The main source of concern appears to be Saudi and Russian impatience with Nigeria and Iraq over compliance with the production cut agreement. The agreement is due to taper at the end of June, with neither Saudi Arabia and Russia in the mood to extend the headline June cut quota unless Iraq and Nigeria comply. Additionally, Saudi Arabia, the UAE and Kuwait have indicated they will not extend their own additional cuts, totally around 1.1 million barrels, past the end of the month.

Those disagreements have tested the nerve of Asia today, with traders choosing to lock in recent profits, pushing prices lower. Brent crude has fallen by 1.60% to $39.10 a barrel, with WTI easing 2.15% to $36.50 a barrel.

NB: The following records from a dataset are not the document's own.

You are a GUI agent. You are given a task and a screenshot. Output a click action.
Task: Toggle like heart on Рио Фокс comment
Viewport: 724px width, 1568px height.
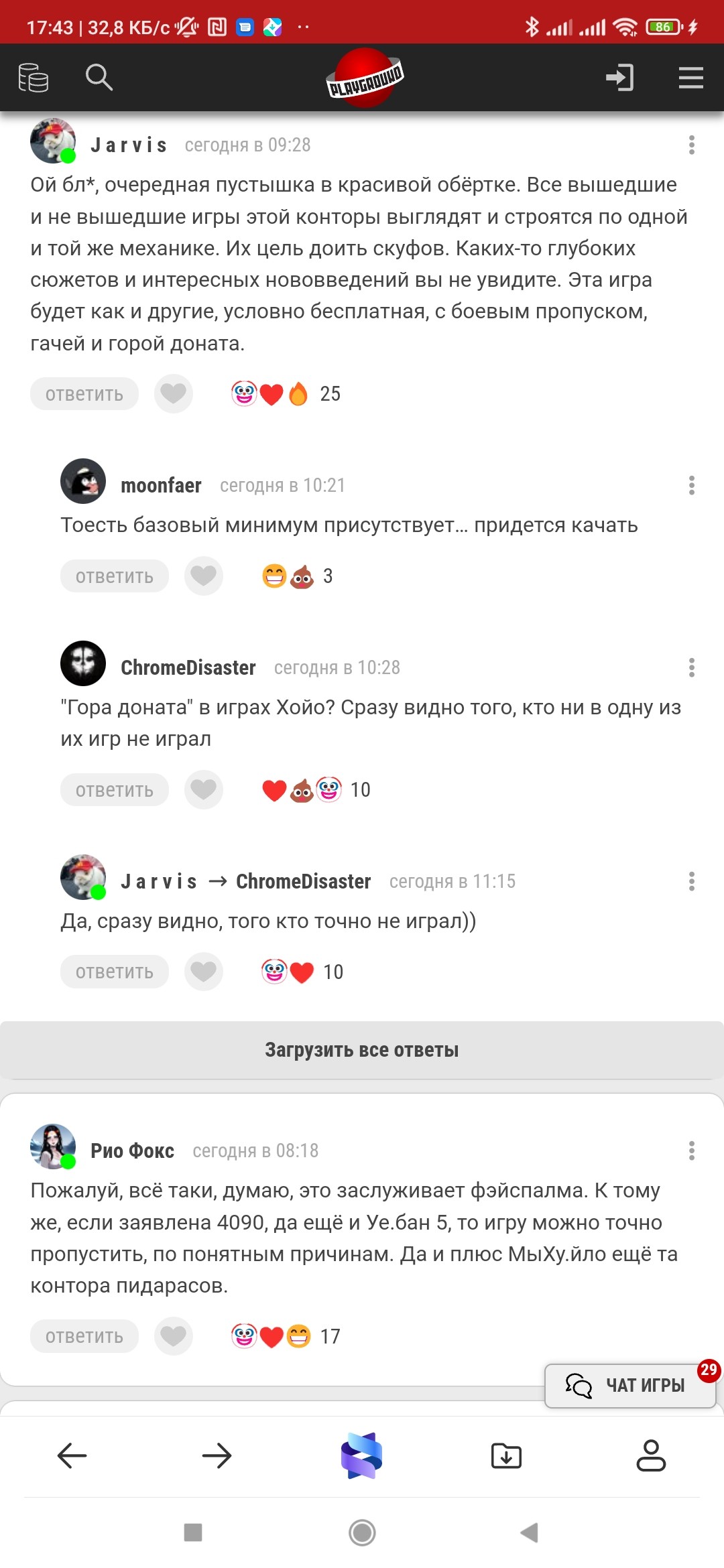coord(174,1336)
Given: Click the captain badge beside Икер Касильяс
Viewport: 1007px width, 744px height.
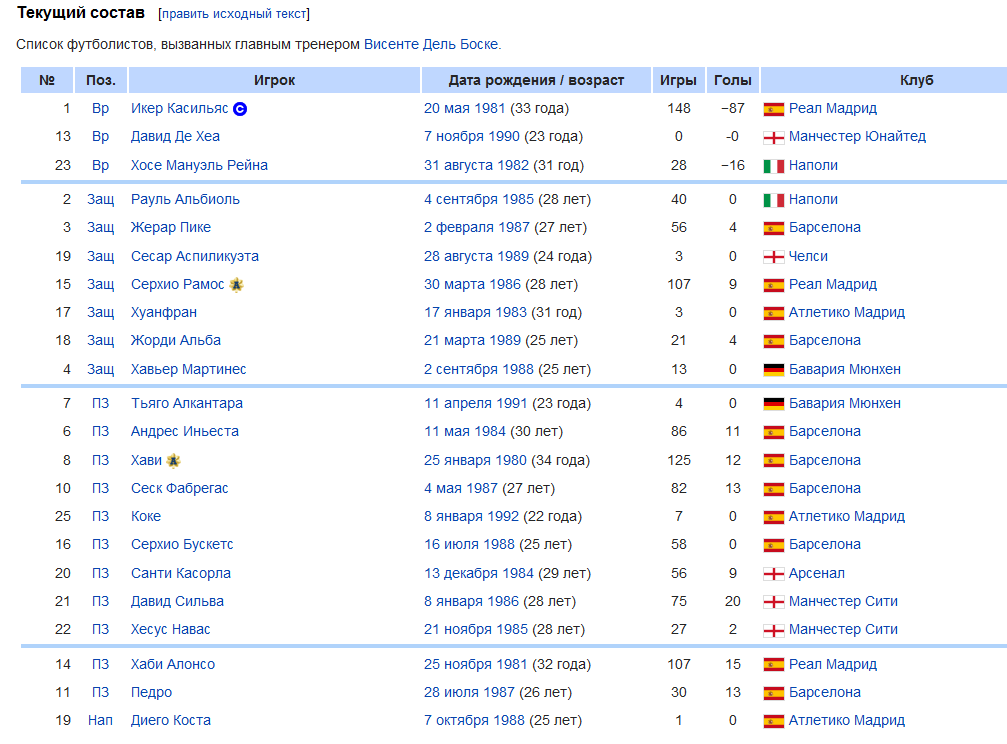Looking at the screenshot, I should coord(240,109).
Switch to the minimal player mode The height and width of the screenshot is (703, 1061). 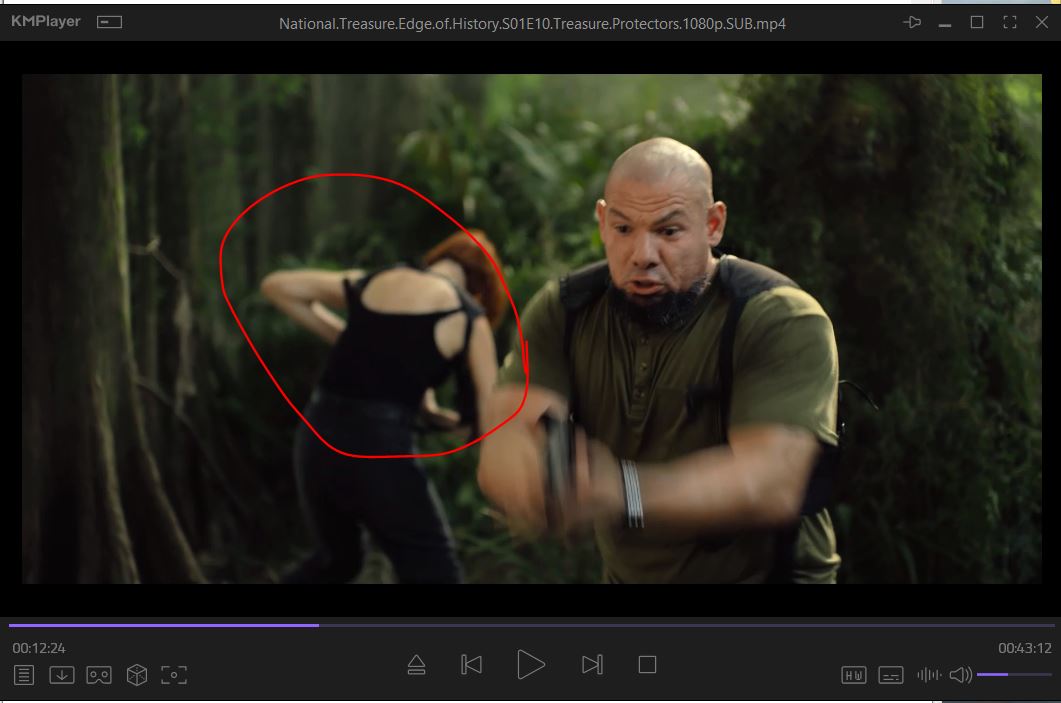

Today’s falls are minor in scope though, and not an indication that OPEC+ will derail all of the good work of the past two months. The price action is corrective in nature, with oils downside limited by the power of the global recovery rally in assets markets across the globe.

Gold’s rally is in serious doubt.

to describe gold’s price action overnight as underwhelming would be an understatement, it was overwhelmingly bearish. As global risk sentiment has increased exponentially, gold’s haven status has diminished rapidly in the near-term. Gold fell by 1.75%, or about $30.0 an ounce, to $1698.00 an ounce.

With some much long positioning added to gold above $1725.00 over the past two months, and against a backdrop of increasing hopes of a global recovery, gold is now in danger of a meaningful fall. A daily close below $1690.00 an ounce implies further losses to the 100-DMA at $1641.00 an ounce. A fall as far as $1575.00 an ounce cannot be ruled out if the rally in risk assets continues at the pace seen so far. At those levels though, serious longer-term buyers should emerge as the long-term fundamentals for gold still look strong.